The Garmin Mobile XT SDK works in a straight forward way. Before making any calls to the API, you first need to Open it. Once open, you can start executing a series of methods and then once you're done you must Close the API. The Garmin Mobile XT has to be running before you can execute commands to it, otherwise you will get a communication error.

You might notice in the code above an empty static method called QueCallback(QueNotificationT8 aNotification). This is a callback method that receives the information about the application state. You can use this for making callbacks from native to managed code. You can pass a delegate method from managed code to the native methods that expect QueNotificationCallback as a parameter. We will only use it for debugging purposes in this example. We will not dig more into that in this article.

Normally when reverse geocoding an address to a GPS coordinates using some free service, you will get the coordinates in decimal degrees (WGS84 decimal format). Navigating to a coordinate using the Garmin Mobile XT SDK requires the coordinates to be in semicircles (2^31 semicircles equals 180 degrees).

To convert decimal degrees to semicircles we use the following formula:
semicircles = decimal degrees * (2^31 / 180)


Managed wrapper

In my article Integrating with TomTom Navigator, I created a Generic Navigator wrapper that uses the INavigator interface for defining methods to be used by the managed wrapper. The purpose of the Generic Navigator was to allow the application to integrate with several navigation solutions without changing any of the existing code. As I already discussed this in the past, I will skip this part and only focus on how to integrate with Garmin Mobile XT.

We first need to create an enumeration containing error codes we receive from the native wrapper.

public enum GarminErrorCodes : int
{
  None = 0,
  NotOpen = 1,
  InvalidParameter,
  OutOfMemory,
  NoData,
  AlreadyOpen,
  InvalidVersion,
  CommunicationError,
  CmndUnavailable,
  LibraryStillOpen,
  GeneralFailure,
  Cancelled,
  RelaunchNeeded
}

We of course need to create our P/Invoke declarations. This time let's put them in an internal class called NativeMethods()

internal class NativeMethods
{
  [DllImport("Garmin.Native.dll")]
  internal static extern int CloseAPI();

  [DllImport("Garmin.Native.dll")]
  internal static extern int OpenNavigator();

  [DllImport("Garmin.Native.dll")]
  internal static extern int NavigateToAddress(
    string address,
    string city,
    string postalcode,
    string state,
    string country);

  [DllImport("Garmin.Native.dll")]
  internal static extern int NavigateToCoordinates(
    double latitude,
    double longitude);

  [DllImport("Garmin.Native.dll")]
  internal static extern int ShowAddressOnMap(
    string address,
    string city,
    string postalcode,
    string state,
    string country);
}

Let's create a .NET exception that we can throw which contains native error details when a native method call fails. Let's call it GarminNativeException()

[Serializable]
public class GarminNativeException : Exception
{
  public GarminNativeException() { }

  public GarminNativeException(GarminErrorCodes native_error) { }

  public GarminNativeException(
    string message,
    GarminErrorCodes native_error) : base(message) { }
}

Now we need a class that we can use for calling the wrapped managed methods to the Garmin mobile XT. Let's call it GarminXT()

Data provided.
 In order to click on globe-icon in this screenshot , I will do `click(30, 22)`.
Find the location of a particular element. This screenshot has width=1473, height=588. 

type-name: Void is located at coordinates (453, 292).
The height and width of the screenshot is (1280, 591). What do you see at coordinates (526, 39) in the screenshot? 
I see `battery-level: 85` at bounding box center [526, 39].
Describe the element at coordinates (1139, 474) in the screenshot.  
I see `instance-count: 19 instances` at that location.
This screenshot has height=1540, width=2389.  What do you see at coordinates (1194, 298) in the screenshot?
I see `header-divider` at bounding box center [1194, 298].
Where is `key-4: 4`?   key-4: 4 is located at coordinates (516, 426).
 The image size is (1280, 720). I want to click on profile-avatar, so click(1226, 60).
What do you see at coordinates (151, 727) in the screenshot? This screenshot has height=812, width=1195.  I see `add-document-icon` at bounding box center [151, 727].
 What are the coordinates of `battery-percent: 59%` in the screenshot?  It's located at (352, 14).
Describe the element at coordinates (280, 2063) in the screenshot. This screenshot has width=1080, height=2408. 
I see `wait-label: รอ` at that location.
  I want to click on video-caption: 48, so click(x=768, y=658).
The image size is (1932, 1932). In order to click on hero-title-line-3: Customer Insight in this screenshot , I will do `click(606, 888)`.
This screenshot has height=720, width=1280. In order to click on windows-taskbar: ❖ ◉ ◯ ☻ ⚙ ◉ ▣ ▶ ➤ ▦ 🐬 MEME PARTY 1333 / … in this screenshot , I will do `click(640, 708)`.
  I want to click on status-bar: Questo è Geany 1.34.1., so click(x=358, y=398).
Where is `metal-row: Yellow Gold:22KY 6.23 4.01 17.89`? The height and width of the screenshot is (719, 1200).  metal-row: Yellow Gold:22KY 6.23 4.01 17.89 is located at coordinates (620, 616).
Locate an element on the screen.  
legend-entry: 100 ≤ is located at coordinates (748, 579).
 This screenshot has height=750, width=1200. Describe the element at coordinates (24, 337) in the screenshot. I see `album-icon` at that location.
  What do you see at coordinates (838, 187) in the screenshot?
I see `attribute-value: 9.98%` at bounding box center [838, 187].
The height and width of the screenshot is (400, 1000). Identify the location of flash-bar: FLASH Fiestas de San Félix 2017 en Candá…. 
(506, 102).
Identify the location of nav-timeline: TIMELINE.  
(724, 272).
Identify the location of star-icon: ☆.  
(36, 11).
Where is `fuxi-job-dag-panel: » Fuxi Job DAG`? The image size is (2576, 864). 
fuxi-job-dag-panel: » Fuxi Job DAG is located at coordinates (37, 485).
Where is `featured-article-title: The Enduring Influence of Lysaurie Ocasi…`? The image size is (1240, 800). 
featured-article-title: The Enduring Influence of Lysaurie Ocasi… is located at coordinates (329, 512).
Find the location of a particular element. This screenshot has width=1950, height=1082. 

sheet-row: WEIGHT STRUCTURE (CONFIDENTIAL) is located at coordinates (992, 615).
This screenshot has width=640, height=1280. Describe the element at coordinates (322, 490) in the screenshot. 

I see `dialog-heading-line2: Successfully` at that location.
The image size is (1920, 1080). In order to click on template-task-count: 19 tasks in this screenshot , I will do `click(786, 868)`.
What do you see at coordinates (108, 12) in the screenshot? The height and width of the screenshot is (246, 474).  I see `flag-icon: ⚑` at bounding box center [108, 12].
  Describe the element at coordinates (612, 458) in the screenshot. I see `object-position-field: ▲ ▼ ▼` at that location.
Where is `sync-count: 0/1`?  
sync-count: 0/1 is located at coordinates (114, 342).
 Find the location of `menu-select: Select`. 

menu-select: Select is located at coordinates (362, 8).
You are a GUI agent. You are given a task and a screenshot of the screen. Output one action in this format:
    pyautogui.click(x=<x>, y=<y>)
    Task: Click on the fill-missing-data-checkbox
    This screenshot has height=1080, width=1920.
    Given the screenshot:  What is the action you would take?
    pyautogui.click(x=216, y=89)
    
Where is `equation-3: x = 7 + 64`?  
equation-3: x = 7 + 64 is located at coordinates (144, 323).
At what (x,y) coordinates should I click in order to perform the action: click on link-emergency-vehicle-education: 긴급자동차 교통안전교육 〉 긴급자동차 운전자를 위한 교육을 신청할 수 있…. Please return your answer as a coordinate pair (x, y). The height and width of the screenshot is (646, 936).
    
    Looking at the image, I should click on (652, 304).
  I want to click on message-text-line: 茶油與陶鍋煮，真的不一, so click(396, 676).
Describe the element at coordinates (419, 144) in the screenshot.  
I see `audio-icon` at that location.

Task description.
Please carry on the Garmin Mobile XT integration text, starting right after its last sentence about naming the class GarminXT(). The entries were taken from a different source than the text.

Result of this exercise.
public class GarminXT : IDisposable
{
  public void Dispose()
  {
    NativeMethods.CloseAPI();
  }

  public void OpenNavigator()
  {
    GarminErrorCodes err = (GarminErrorCodes)NativeMethods.OpenNavigator();

    if (err != GarminErrorCodes.None) {
      ThrowGarminException(err);
    }
  }

  public void NavigateToAddress(
    string address,
    string city,
    string postalcode,
    string state,
    string country)
  {
    GarminErrorCodes err = (GarminErrorCodes)NativeMethods.NavigateToAddress(
      address,
      city,
      postalcode,
      state,
      country);

    if (err != GarminErrorCodes.None) {
      ThrowGarminException(err);
    }
  }

  public void NavigateToCoordinates(double latitude, double longitude)
  {
    GarminErrorCodes err = (GarminErrorCodes)NativeMethods.NavigateToCoordinates(
      latitude,
      longitude);

    if (err != GarminErrorCodes.None) {
      ThrowGarminException(err);
    }
  }

  public void ShowAddressOnMap(
    string address,
    string city,
    string postalcode,
    string state,
    string country)
  {
    GarminErrorCodes err = (GarminErrorCodes)NativeMethods.ShowAddressOnMap(
      address,
      city,
      postalcode,
      state,
      country);

    if (err != GarminErrorCodes.None) {
      ThrowGarminException(err);
    }
  }

  private GarminNativeException ThrowGarminException(GarminErrorCodes err)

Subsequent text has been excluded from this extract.